When the idea of creating a unified classification scheme for hotels, guesthouses and bed and breakfasts (B&Bs) was proposed, few people thought it possible.
What was widely acknowledged, however, was that the previous set-up - with its mixture of AA and RAC stars and tourist board crowns - was a recipe for confusion and frustration.
Not only did each organisation use different criteria, but each scheme also had its own sub-divisions: merits and percentage ratings, commended, highly commended, de luxe. If the industry had deliberately wanted to confuse the customer, it couldn't have set about it in a more effective way, the judges of this award decided.
The emphasis had to shift from a scheme based largely on facilities to one that took greater account of service quality.
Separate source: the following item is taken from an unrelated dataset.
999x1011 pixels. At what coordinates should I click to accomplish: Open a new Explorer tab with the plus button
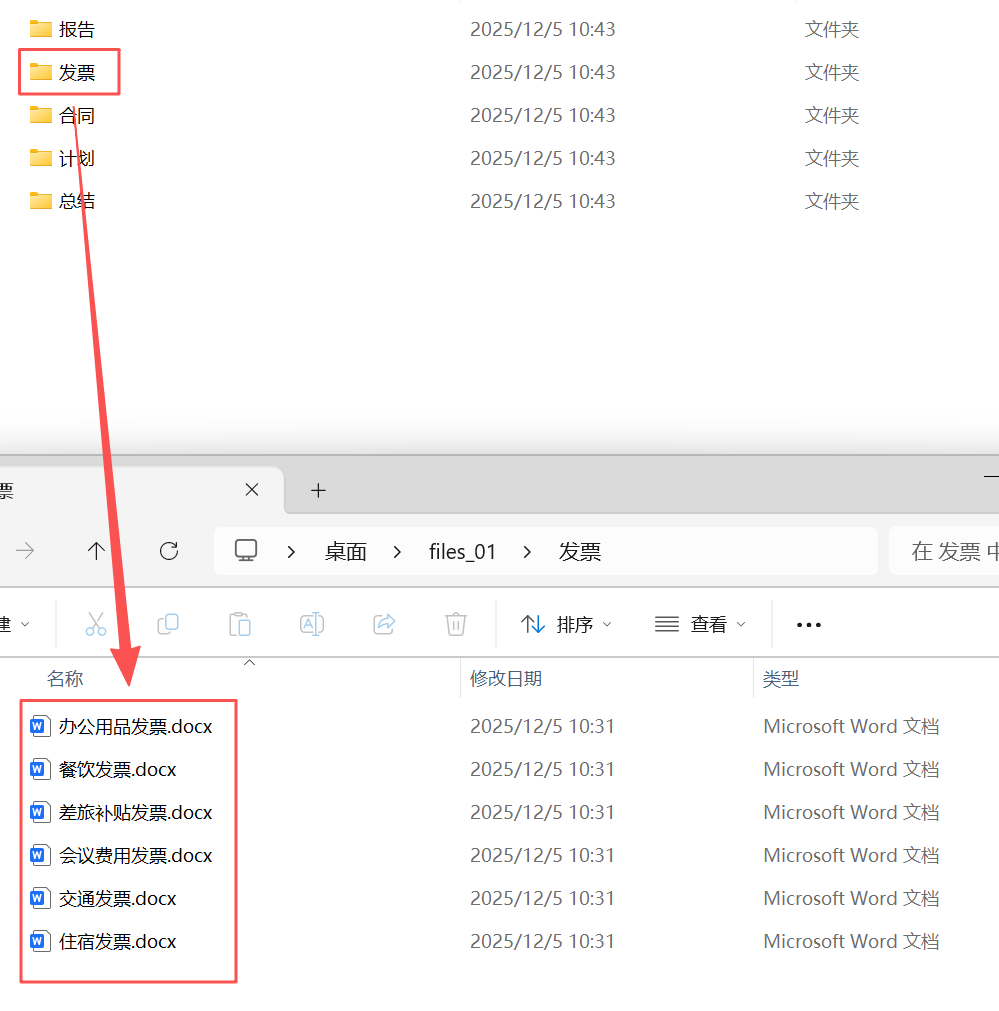tap(318, 490)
Customers needed a readily understandable system of grading, allowing them to sift the good from the bad - one that would eventually force up the quality of accommodation in Great Britain.
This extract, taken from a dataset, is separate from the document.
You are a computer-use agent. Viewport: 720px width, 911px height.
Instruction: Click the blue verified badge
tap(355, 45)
The task of creating order from chaos fell largely on the shoulders of three people: Albert Hampson of the AA, Linda Astbury at the RAC and Sarah Whaley at the English Tourist Board (ETB).
It took them the best part of three years, sometimes to the frustration of government and of the industry itself. Much of the work went on behind closed doors, in back rooms, involving a lot of listening and the kind of diplomacy rarely found outside the United Nations.
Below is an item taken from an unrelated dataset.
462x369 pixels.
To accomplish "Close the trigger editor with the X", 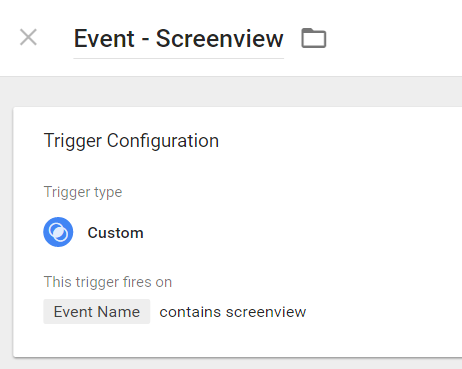I will click(28, 37).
In the end they were only partially successful. The Scottish and Welsh tourist boards opted for their own star schemes, with even more emphasis on quality, which they decided would better suit the needs of hotels in their respective countries.
Despite the qualified nature of the trio's success and the controversy that has surrounded the new schemes, the Catey judging panel was unanimous in its decision.
"These are unsung heroes. They have overcome the most tremendous obstacles," said Ken Robinson, operations director at the Millennium Dome and until recently chairman of the Tourism Society. "The end product is a more understandable system that's consumer-friendly and industry useful.
"There's not a provider of accommodation in the country that won't somehow be affected by the outcome of their work. The result will be less bureaucracy, more clarity and an improvement in consumer choice. Everybody has to admire what they have done. Nobody can say they haven't made a significant step forward."
Adele Biss, former chairman of the British Tourist Authority and ETB, commented: "Nothing promised on grading could possibly have happened without these three. They were working weekends and nights and grabbing people back from the brink. They had to be extremely diplomatic. They were thorough and meticulous and they took on board opinions that were very different from their own."
Last year's Tourism Award winner, Cairns Boston, chairman of the Land's End and John O'Groats company, said: "It has created very exciting times and a real awareness of standards right across the board. Hotels and B&Bs are really having to sharpen their pencils and get things right."
And Peter Lederer, managing director of Gleneagles Hotel, concluded: "This goes a long way to sorting out the mess. They have made a huge step forward and I think there's more to come with a bit of patience and a bit more talking."